# [Brief]
Without the pictures, can you quote each line below exactly?

Stored records:

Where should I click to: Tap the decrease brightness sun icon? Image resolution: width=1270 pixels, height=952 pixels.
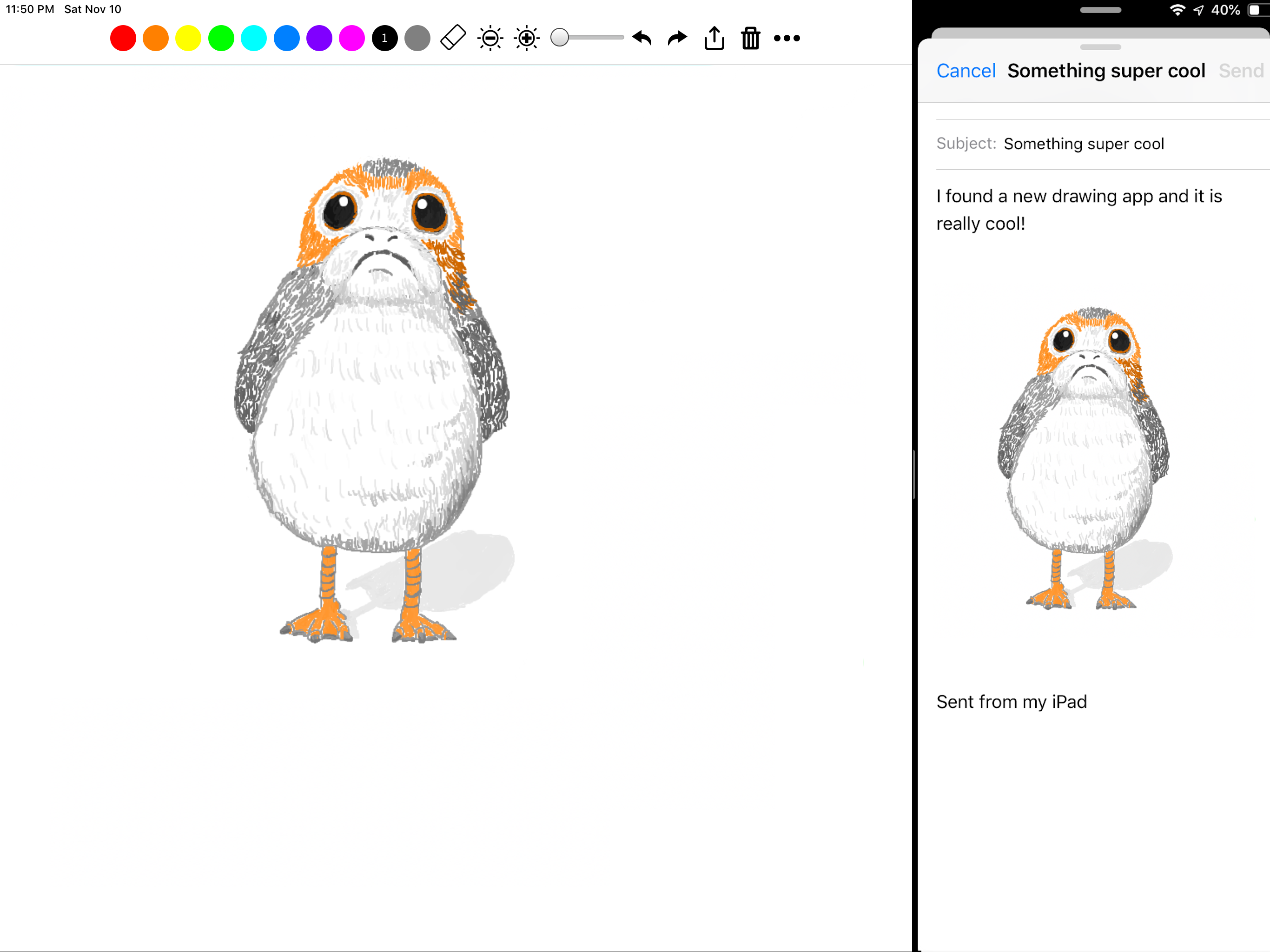(x=490, y=39)
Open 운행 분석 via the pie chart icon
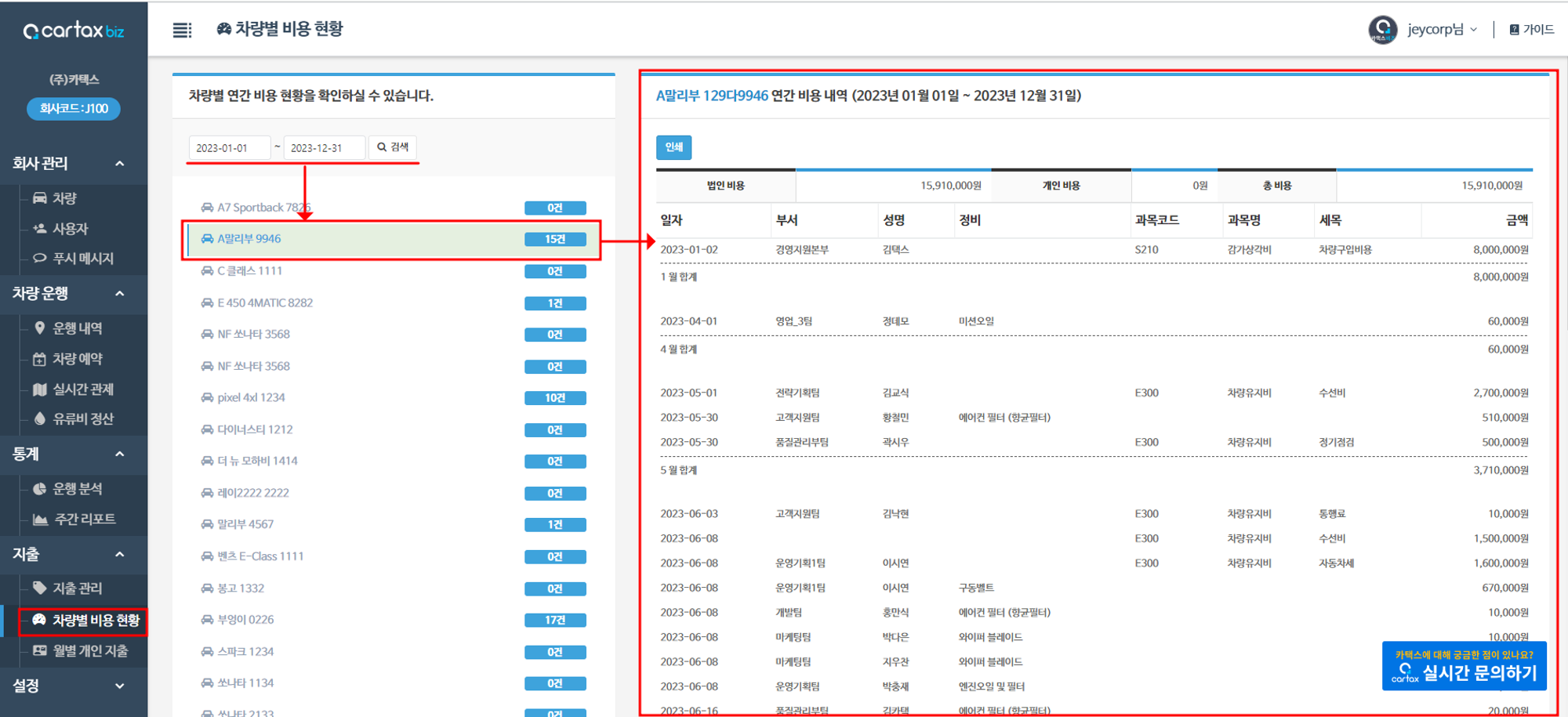 click(40, 487)
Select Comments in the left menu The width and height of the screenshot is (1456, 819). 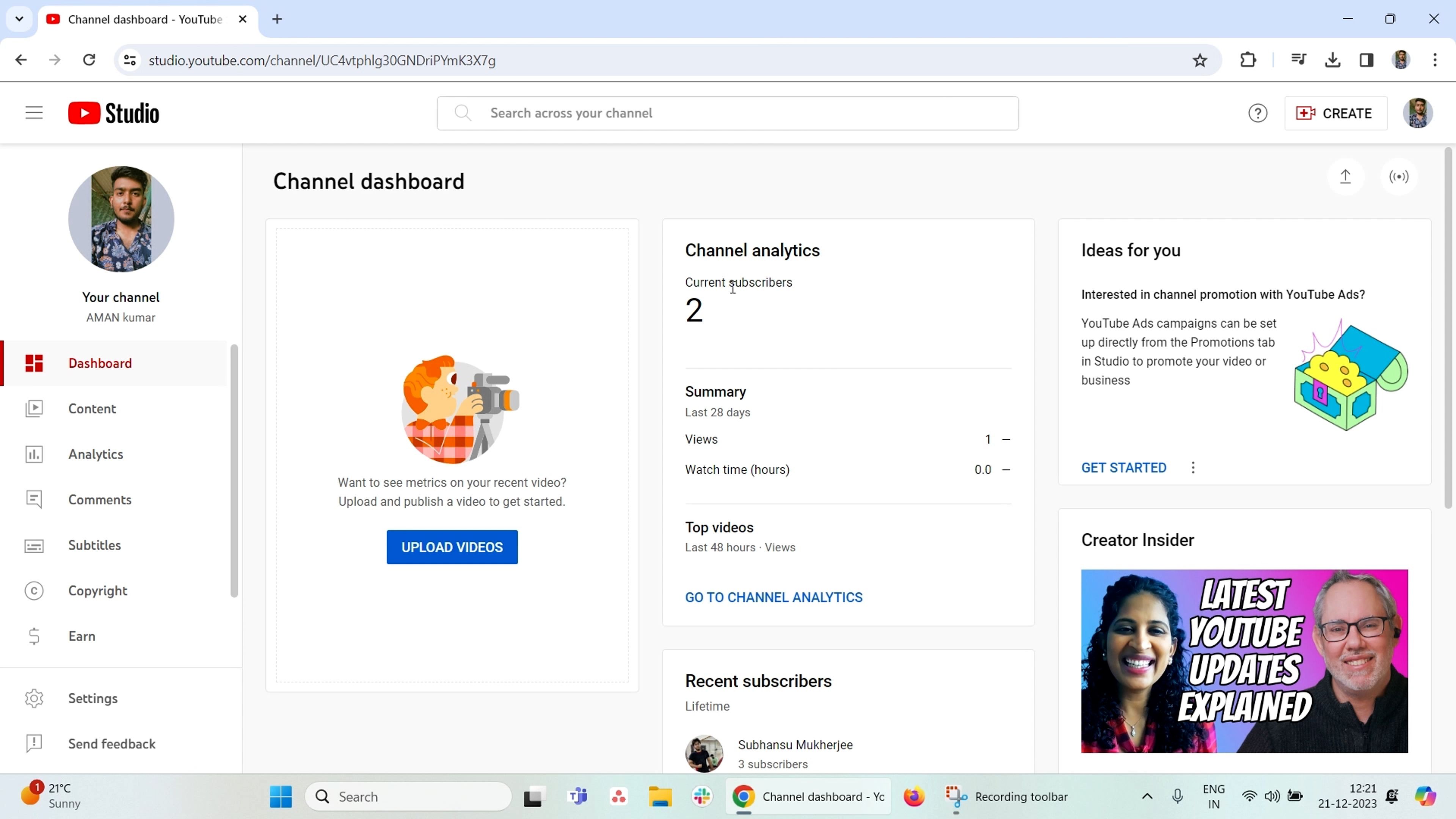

# [Task solution]
Where should I click to: Tap the decrease brightness sun icon? Image resolution: width=1270 pixels, height=952 pixels.
(x=490, y=39)
Open 운행 분석 via the pie chart icon
 click(40, 487)
Select Comments in the left menu The width and height of the screenshot is (1456, 819). 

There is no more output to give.